William S. Haymond

William Summerville Haymond (* February 20, 1823 at Clarksburg, Virginia, † December 24, 1885 in Indianapolis, Indiana ) was an American politician. Between 1875 and 1877 he represented the State of Indiana in the U.S. House of Representatives.

Career

William Haymond was born in 1823 near Clarksburg in what is now West Virginia. He attended the common schools and then studied at Bellevue Hospital Medical College in New York City Medicine. After his were made in 1852, medical license, he began to practice in this profession in Monticello (Indiana). During the Civil War he was in the years 1862 and 1863 military surgeon in the army of the Union.
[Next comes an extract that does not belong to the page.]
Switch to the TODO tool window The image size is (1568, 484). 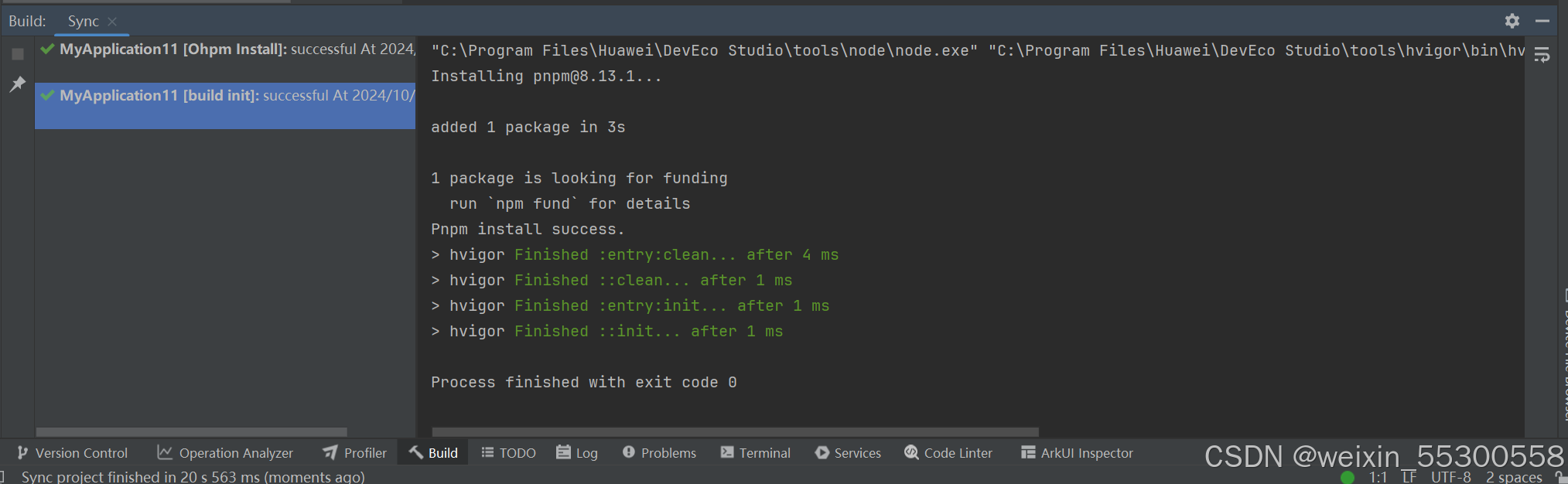click(508, 453)
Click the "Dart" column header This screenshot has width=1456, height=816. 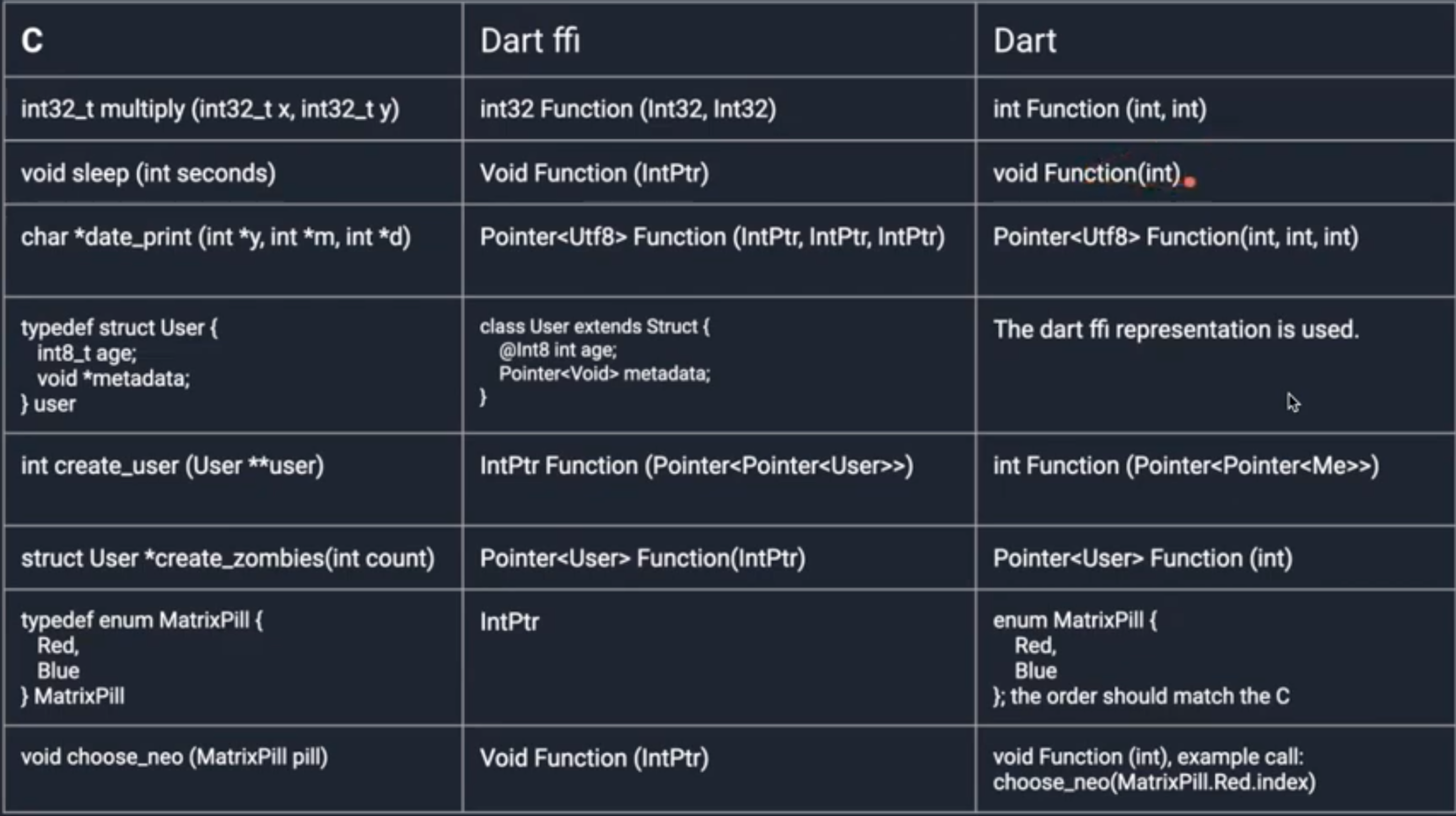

Politically, Haymond member of the Democratic Party. In 1866 he ran unsuccessfully for the Senate from Indiana. He then joined in the railway business. In the years 1872-1874 he was president of a railroad company. In the congressional elections of 1874 Haymond was in the tenth electoral district of Indiana in the U.S. House of Representatives in Washington DC chosen, where he became the successor of the Republican Henry B. Sayler on March 4, 1875. Since he lost in 1876 against William H. Calkins, he was able to complete only one term in Congress until March 3, 1877.

After his retirement from the U.S. House of Representatives William Haymond took his previous activities on again. In 1877 he founded the Central Medical College in Indianapolis, whose dean he remained until his death. In 1879 he published a treatise on the history of Indiana. He died on December 24, 1885 in Indianapolis, where he was also buried.